Текст:
"""
Чем больше несли потери немцы на фронтах, тем жестче они относились к нам. По их настроению мы догадывались, что на фронте дела идут плохо. Нас чаще стали возить в госпиталь на сдачу крови. Многие перестали возвращаться. Мы догадывались, что их увозили прямо из госпиталя в концлагеря. Нас становилось все меньше и меньше.
После очередного забора крови я чувствовала себя слабо, и ко мне подошла фройляйн Ирена фон Беттыхер и попросила дать кровь ее родственнику. «Фон» у немцев, как у нас князь или барон. Знаменитые фамилии. Отказываться было бесполезно. Принудительно отвезут — и потом в концлагерь на уничтожение. В госпитале положили на прямое переливание с «фоном». Привезли меня после переливания прямо в постель. Силы долго восстанавливались. Только один этот «фон» оказался благодарным и передавал нам продукты со своим денщиком.
В апреле 1945 года мы проснулись, а в доме тишина. Никакой охраны. В кабинетах разбросаны бумаги, везде какие-то документы. Сейфы открыты и пусты. Немцы старались скрыть следы своего преступления и, по всей вероятности, вывезли архивы. Все, что было связано с нами, они или уничтожили, или увезли. Скорее всего, второе. Может, наши архивы когда-нибудь отыщутся и прольют свет на их преступления против нас, детей Ретцовского детдома. Мы целый день слонялись по территории нашего дома. Заглядывали через изгородь. Городишко как вымер. Голодными легли спать, а утром увидели: по дороге едут машины с нашими воинами. Мы бросились им навстречу. Они никак не могли понять, почему нас здесь содержали. Когда выяснили — их охватил ужас. Такое могли придумать только фашисты. Дети — доноры!
Первым долгом они нас накормили. Следили, чтобы мы не переели. Сержант Цейтлин Наум Ефимович стал нас переписывать. Эти списки у него хранятся до сих пор. Из 150 детей на момент освобождения осталось — 26. В 1984 году — 4, а сейчас двое. Кира Калманович, в Минске живет, и я.
Цейтлин Н. Е. всю войну вел записи своего 795-го артиллерийского полка, 82-ой Ярцевской дивизии. Он знал, где кто погиб и где похоронен. Долгие годы он был заместителем председателя нашей дивизии Совета ветеранов. Вел картотеку и архив 82-ой дивизии. Спустя много лет после ВОВ к нему по-прежнему обращаются люди. Дети и внуки ищут своих отцов и дедов. Хочется низко поклониться ему за память, за такой труд, за то, что он пронес через всю войну в своих записях о славных воинах 795-го артиллерийского полка. Он разыскивал детей Ретцовского донорского детдома. Он и сейчас, несмотря на тяжелую болезнь, остается нужным ветеранам и самым уважаемым в нашей дивизии.
"""
Фрагмент записей:
"""
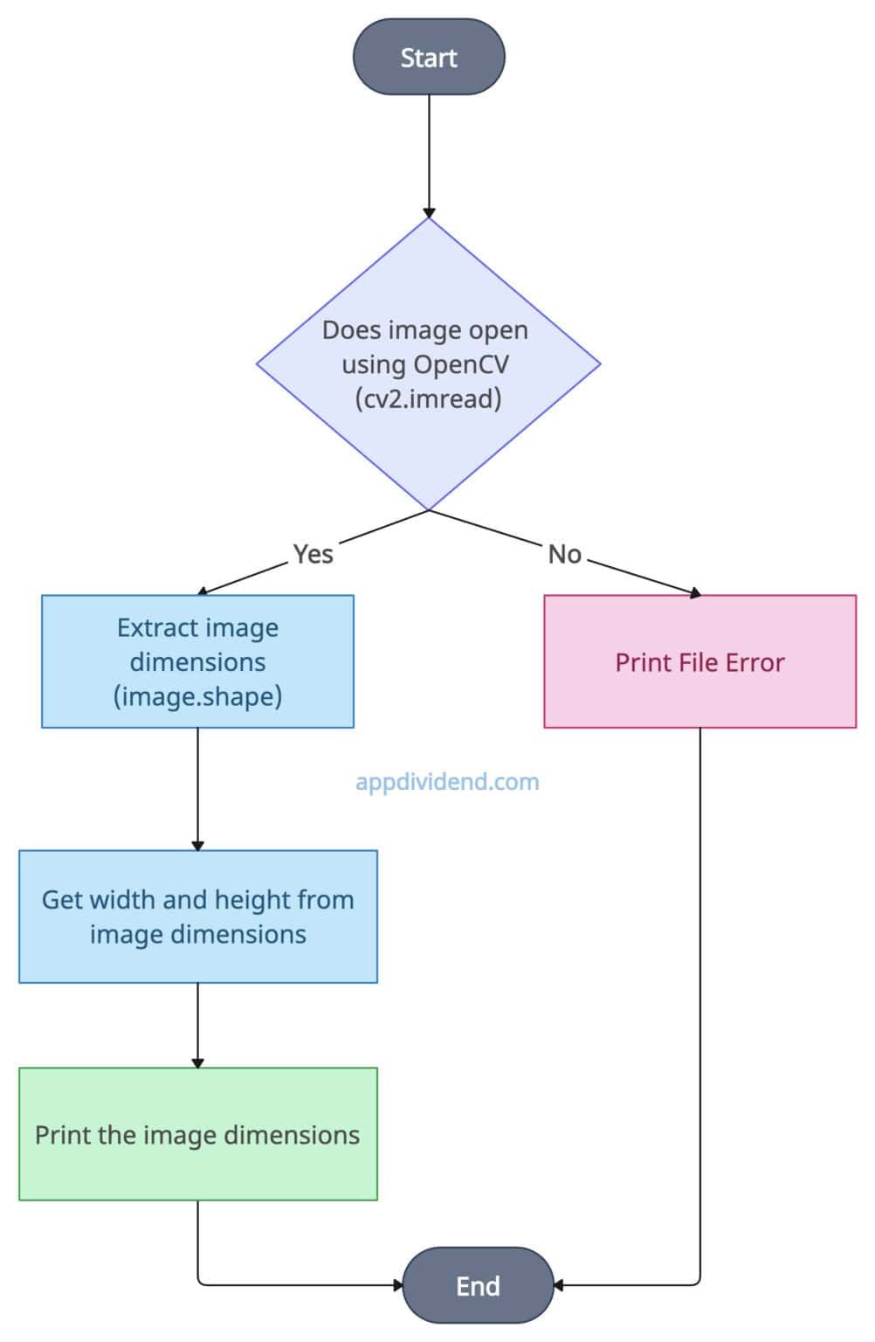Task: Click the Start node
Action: coord(429,58)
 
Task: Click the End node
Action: coord(478,1285)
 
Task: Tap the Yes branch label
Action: coord(313,554)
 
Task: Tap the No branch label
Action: coord(564,554)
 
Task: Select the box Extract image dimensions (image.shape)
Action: coord(197,661)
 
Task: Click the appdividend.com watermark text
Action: coord(447,781)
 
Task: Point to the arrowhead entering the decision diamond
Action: coord(429,212)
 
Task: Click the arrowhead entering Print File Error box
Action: coord(695,593)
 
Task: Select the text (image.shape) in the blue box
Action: coord(197,696)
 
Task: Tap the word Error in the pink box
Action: coord(755,662)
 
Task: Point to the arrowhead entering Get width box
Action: coord(197,845)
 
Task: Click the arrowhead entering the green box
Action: coord(197,1062)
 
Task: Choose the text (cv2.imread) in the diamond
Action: coord(428,398)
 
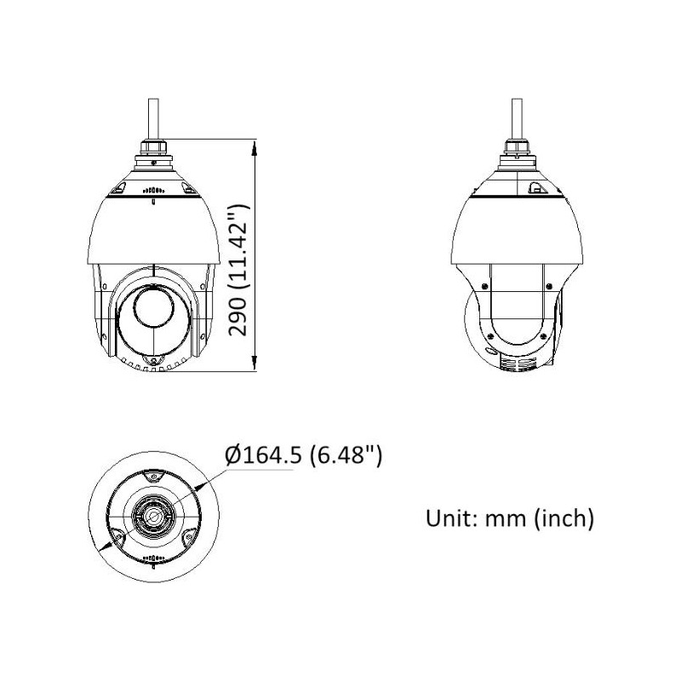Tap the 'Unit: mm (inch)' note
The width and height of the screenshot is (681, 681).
509,517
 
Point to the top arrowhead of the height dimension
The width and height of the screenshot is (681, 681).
255,146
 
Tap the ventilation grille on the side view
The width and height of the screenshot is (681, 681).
516,363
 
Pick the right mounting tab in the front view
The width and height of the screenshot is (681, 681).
186,188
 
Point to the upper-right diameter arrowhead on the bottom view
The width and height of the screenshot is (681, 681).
202,484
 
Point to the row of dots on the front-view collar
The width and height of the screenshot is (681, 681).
"""
Процитируйте отрывок из текста о Ретцовском детдоме, начиная со слов «Цейтлин Н. Е.» и продолжая вплоть до слов «в нашей дивизии.».

Решение задания:
Цейтлин Н. Е. всю войну вел записи своего 795-го артиллерийского полка, 82-ой Ярцевской дивизии. Он знал, где кто погиб и где похоронен. Долгие годы он был заместителем председателя нашей дивизии Совета ветеранов. Вел картотеку и архив 82-ой дивизии. Спустя много лет после ВОВ к нему по-прежнему обращаются люди. Дети и внуки ищут своих отцов и дедов. Хочется низко поклониться ему за память, за такой труд, за то, что он пронес через всю войну в своих записях о славных воинах 795-го артиллерийского полка. Он разыскивал детей Ретцовского донорского детдома. Он и сейчас, несмотря на тяжелую болезнь, остается нужным ветеранам и самым уважаемым в нашей дивизии.